W ubiegłorocznych igrzyskach w Paryżu Polka zdobyła brązowy medal. Z walki o upragnione złoto wykluczyła ją półfinałowa porażka z Chinką Qinwen Zheng. Choć od tego wydarzenia minął blisko rok, to tenisistka wróciła do niego i to zaraz po zwycięstwie w Wimbledonie - najbardziej prestiżowym turnieju na świecie - mówiąc, że za złoty medal olimpijski oddałaby jeden triumf w Wielkim Szlemie.
"Iga została wychowana przez tatę w marzeniu i w szacunku do igrzysk.
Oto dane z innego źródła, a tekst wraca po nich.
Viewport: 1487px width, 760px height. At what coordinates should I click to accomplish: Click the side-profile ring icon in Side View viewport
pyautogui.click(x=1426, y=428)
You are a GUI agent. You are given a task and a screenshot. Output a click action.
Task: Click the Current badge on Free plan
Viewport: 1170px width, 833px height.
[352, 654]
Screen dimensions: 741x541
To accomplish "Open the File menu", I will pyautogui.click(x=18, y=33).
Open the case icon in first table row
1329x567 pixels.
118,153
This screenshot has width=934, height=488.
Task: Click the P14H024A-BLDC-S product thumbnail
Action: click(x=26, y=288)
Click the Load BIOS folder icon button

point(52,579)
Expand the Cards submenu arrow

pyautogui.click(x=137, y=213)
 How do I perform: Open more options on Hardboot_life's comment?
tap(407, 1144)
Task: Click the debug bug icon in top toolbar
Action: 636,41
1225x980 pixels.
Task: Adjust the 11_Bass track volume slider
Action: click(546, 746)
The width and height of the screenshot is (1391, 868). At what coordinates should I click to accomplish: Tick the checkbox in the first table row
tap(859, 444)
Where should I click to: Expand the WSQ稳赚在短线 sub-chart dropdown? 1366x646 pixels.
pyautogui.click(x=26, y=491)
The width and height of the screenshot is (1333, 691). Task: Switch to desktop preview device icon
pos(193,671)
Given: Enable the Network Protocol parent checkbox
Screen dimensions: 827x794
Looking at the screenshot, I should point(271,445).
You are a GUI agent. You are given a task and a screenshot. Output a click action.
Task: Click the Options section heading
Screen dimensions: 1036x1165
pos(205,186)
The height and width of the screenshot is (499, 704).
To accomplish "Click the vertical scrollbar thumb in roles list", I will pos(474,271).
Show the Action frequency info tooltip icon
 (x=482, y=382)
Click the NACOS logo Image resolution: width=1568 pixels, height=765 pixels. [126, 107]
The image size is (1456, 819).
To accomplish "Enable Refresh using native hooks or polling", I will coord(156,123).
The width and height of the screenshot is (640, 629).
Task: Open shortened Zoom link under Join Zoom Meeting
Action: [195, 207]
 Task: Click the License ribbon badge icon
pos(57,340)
Warto się też zastanowić nad szerszym ujęciem sportu w naszym kraju, jak ważne są igrzyska, ile znaczą dla Polaków i jak fundamentalny element definiowania sportowej historii stanowią. To wszystko ma znaczenie" - zwróciła uwagę Abramowicz na źródła motywacji Świątek.
Do kolejnych igrzysk w Los Angeles pozostały trzy lata. Abramowicz jest przekonana, że zarówno wielkoszlemowe finały, jak i wcześniejsze olimpijskie starty wspomogą czekającą ich pracę.
"Tak jak Tokio było bardzo istotne dla wyciągnięcia pewnych wniosków i zaimplementowania ich w Paryżu, tak Paryż będzie istotny do tego, aby zmodyfikować pewne rzeczy przed Los Angeles. To, że Iga ten brąz zdobyła będzie czynnikiem wspierającym pracę i budowanie może trochę innej strategii" - podkreśliła.
W trwającej od lutego 2019 roku pracy z sześciokrotną mistrzynią wielkoszlemową najbardziej lubi to, że jest ona wyzwaniem.
"Iga jest zawodniczką, która potrzebuje rozumieć, wiedzieć, czemu robimy coś właśnie w ten sposób. Czasami bywa to wymagające, bo nie zawsze łatwo i szybko przyjmuje proponowane strategie, spojrzenia na różne kwestie" - zdradziła Abramowicz.